• _Data provided_

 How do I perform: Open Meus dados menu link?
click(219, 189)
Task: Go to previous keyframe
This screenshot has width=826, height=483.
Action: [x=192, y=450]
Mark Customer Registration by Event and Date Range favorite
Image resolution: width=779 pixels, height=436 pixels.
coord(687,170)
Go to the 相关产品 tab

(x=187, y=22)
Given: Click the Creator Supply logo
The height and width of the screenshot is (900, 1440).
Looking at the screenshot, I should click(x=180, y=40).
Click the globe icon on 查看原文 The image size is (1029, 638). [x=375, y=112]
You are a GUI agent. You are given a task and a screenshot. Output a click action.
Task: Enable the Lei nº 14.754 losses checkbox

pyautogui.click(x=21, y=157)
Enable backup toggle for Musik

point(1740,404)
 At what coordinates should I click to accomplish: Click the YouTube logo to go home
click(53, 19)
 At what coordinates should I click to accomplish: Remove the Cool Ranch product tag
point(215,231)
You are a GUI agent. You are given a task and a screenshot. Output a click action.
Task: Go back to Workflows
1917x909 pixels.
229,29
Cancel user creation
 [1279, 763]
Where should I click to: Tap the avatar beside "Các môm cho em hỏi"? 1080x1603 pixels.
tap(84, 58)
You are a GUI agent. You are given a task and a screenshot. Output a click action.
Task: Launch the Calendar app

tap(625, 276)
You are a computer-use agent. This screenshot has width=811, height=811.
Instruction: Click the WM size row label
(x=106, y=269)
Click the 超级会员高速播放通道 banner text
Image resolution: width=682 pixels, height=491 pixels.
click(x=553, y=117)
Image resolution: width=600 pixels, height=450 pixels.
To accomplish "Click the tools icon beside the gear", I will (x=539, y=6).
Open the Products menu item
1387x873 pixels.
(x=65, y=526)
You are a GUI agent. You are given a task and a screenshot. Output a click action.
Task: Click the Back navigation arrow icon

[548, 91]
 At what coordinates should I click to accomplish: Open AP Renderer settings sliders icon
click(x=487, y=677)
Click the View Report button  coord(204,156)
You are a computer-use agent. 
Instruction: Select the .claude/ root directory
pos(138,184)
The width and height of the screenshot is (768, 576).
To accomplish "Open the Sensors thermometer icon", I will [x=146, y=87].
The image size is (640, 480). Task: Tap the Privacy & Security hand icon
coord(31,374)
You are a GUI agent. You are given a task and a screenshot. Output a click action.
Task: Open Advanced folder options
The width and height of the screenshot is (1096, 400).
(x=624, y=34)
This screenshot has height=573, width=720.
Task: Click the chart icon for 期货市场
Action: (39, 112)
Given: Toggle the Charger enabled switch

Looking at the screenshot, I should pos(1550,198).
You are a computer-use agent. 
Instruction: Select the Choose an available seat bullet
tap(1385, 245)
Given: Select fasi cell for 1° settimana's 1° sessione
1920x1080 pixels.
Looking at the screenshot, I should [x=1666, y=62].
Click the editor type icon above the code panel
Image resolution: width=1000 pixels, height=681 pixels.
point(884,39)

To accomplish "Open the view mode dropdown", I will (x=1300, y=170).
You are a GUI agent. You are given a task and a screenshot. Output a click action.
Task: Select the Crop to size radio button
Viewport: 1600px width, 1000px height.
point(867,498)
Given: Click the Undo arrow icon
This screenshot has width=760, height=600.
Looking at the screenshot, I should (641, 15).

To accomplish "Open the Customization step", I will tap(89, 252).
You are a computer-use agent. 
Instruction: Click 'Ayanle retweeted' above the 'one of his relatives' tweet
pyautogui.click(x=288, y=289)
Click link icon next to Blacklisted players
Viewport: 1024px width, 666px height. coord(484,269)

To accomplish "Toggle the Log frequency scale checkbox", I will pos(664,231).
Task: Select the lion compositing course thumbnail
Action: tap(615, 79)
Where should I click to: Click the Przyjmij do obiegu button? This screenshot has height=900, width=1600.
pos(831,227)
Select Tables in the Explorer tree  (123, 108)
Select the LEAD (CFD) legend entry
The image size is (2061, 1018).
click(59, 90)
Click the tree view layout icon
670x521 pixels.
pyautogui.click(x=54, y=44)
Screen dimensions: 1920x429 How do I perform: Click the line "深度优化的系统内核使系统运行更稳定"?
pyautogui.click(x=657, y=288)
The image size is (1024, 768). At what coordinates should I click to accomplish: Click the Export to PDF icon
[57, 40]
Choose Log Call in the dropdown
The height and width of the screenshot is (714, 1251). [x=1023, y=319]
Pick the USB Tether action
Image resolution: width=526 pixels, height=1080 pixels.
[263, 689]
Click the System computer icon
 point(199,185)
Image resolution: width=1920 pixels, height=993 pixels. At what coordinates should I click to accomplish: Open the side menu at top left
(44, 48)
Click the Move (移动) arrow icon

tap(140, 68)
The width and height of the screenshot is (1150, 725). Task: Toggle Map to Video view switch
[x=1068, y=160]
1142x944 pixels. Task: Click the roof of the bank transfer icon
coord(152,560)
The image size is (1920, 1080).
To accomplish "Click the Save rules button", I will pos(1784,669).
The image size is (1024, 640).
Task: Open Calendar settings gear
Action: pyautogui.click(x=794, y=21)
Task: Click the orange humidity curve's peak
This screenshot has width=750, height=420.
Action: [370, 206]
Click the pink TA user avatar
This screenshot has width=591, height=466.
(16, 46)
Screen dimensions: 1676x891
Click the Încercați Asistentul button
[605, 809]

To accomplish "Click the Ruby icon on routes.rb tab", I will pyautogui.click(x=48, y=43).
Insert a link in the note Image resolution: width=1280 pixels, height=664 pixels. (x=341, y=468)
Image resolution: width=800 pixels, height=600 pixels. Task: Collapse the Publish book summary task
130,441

• _Exercise goal_
Type the whole listing again, unaltered.

• _Solved problem_
 How do I perform: Open Meus dados menu link?
click(219, 189)
Task: Go to previous keyframe
This screenshot has width=826, height=483.
Action: [x=192, y=450]
Mark Customer Registration by Event and Date Range favorite
Image resolution: width=779 pixels, height=436 pixels.
coord(687,170)
Go to the 相关产品 tab

(x=187, y=22)
Given: Click the Creator Supply logo
The height and width of the screenshot is (900, 1440).
Looking at the screenshot, I should click(x=180, y=40).
Click the globe icon on 查看原文 The image size is (1029, 638). [x=375, y=112]
You are a GUI agent. You are given a task and a screenshot. Output a click action.
Task: Enable the Lei nº 14.754 losses checkbox

pyautogui.click(x=21, y=157)
Enable backup toggle for Musik

point(1740,404)
 At what coordinates should I click to accomplish: Click the YouTube logo to go home
click(53, 19)
 At what coordinates should I click to accomplish: Remove the Cool Ranch product tag
point(215,231)
You are a GUI agent. You are given a task and a screenshot. Output a click action.
Task: Go back to Workflows
1917x909 pixels.
229,29
Cancel user creation
 [1279, 763]
Where should I click to: Tap the avatar beside "Các môm cho em hỏi"? 1080x1603 pixels.
tap(84, 58)
You are a GUI agent. You are given a task and a screenshot. Output a click action.
Task: Launch the Calendar app

tap(625, 276)
You are a computer-use agent. This screenshot has width=811, height=811.
Instruction: Click the WM size row label
(x=106, y=269)
Click the 超级会员高速播放通道 banner text
Image resolution: width=682 pixels, height=491 pixels.
click(x=553, y=117)
Image resolution: width=600 pixels, height=450 pixels.
To accomplish "Click the tools icon beside the gear", I will (x=539, y=6).
Open the Products menu item
1387x873 pixels.
(x=65, y=526)
You are a GUI agent. You are given a task and a screenshot. Output a click action.
Task: Click the Back navigation arrow icon

[548, 91]
 At what coordinates should I click to accomplish: Open AP Renderer settings sliders icon
click(x=487, y=677)
Click the View Report button  coord(204,156)
You are a computer-use agent. 
Instruction: Select the .claude/ root directory
pos(138,184)
The width and height of the screenshot is (768, 576).
To accomplish "Open the Sensors thermometer icon", I will [x=146, y=87].
The image size is (640, 480). Task: Tap the Privacy & Security hand icon
coord(31,374)
You are a GUI agent. You are given a task and a screenshot. Output a click action.
Task: Open Advanced folder options
The width and height of the screenshot is (1096, 400).
(x=624, y=34)
This screenshot has height=573, width=720.
Task: Click the chart icon for 期货市场
Action: (39, 112)
Given: Toggle the Charger enabled switch

Looking at the screenshot, I should pos(1550,198).
You are a computer-use agent. 
Instruction: Select the Choose an available seat bullet
tap(1385, 245)
Given: Select fasi cell for 1° settimana's 1° sessione
1920x1080 pixels.
Looking at the screenshot, I should [x=1666, y=62].
Click the editor type icon above the code panel
Image resolution: width=1000 pixels, height=681 pixels.
point(884,39)

To accomplish "Open the view mode dropdown", I will (x=1300, y=170).
You are a GUI agent. You are given a task and a screenshot. Output a click action.
Task: Select the Crop to size radio button
Viewport: 1600px width, 1000px height.
point(867,498)
Given: Click the Undo arrow icon
This screenshot has width=760, height=600.
Looking at the screenshot, I should (641, 15).

To accomplish "Open the Customization step", I will tap(89, 252).
You are a computer-use agent. 
Instruction: Click 'Ayanle retweeted' above the 'one of his relatives' tweet
pyautogui.click(x=288, y=289)
Click link icon next to Blacklisted players
Viewport: 1024px width, 666px height. coord(484,269)

To accomplish "Toggle the Log frequency scale checkbox", I will pos(664,231).
Task: Select the lion compositing course thumbnail
Action: tap(615, 79)
Where should I click to: Click the Przyjmij do obiegu button? This screenshot has height=900, width=1600.
pos(831,227)
Select Tables in the Explorer tree  (123, 108)
Select the LEAD (CFD) legend entry
The image size is (2061, 1018).
click(59, 90)
Click the tree view layout icon
670x521 pixels.
pyautogui.click(x=54, y=44)
Screen dimensions: 1920x429 How do I perform: Click the line "深度优化的系统内核使系统运行更稳定"?
pyautogui.click(x=657, y=288)
The image size is (1024, 768). At what coordinates should I click to accomplish: Click the Export to PDF icon
[57, 40]
Choose Log Call in the dropdown
The height and width of the screenshot is (714, 1251). [x=1023, y=319]
Pick the USB Tether action
Image resolution: width=526 pixels, height=1080 pixels.
[263, 689]
Click the System computer icon
 point(199,185)
Image resolution: width=1920 pixels, height=993 pixels. At what coordinates should I click to accomplish: Open the side menu at top left
(44, 48)
Click the Move (移动) arrow icon

tap(140, 68)
The width and height of the screenshot is (1150, 725). Task: Toggle Map to Video view switch
[x=1068, y=160]
1142x944 pixels. Task: Click the roof of the bank transfer icon
coord(152,560)
The image size is (1920, 1080).
To accomplish "Click the Save rules button", I will pos(1784,669).
The image size is (1024, 640).
Task: Open Calendar settings gear
Action: pyautogui.click(x=794, y=21)
Task: Click the orange humidity curve's peak
This screenshot has width=750, height=420.
Action: [370, 206]
Click the pink TA user avatar
This screenshot has width=591, height=466.
(16, 46)
Screen dimensions: 1676x891
Click the Încercați Asistentul button
[605, 809]

To accomplish "Click the Ruby icon on routes.rb tab", I will pyautogui.click(x=48, y=43).
Insert a link in the note Image resolution: width=1280 pixels, height=664 pixels. (x=341, y=468)
Image resolution: width=800 pixels, height=600 pixels. Task: Collapse the Publish book summary task
130,441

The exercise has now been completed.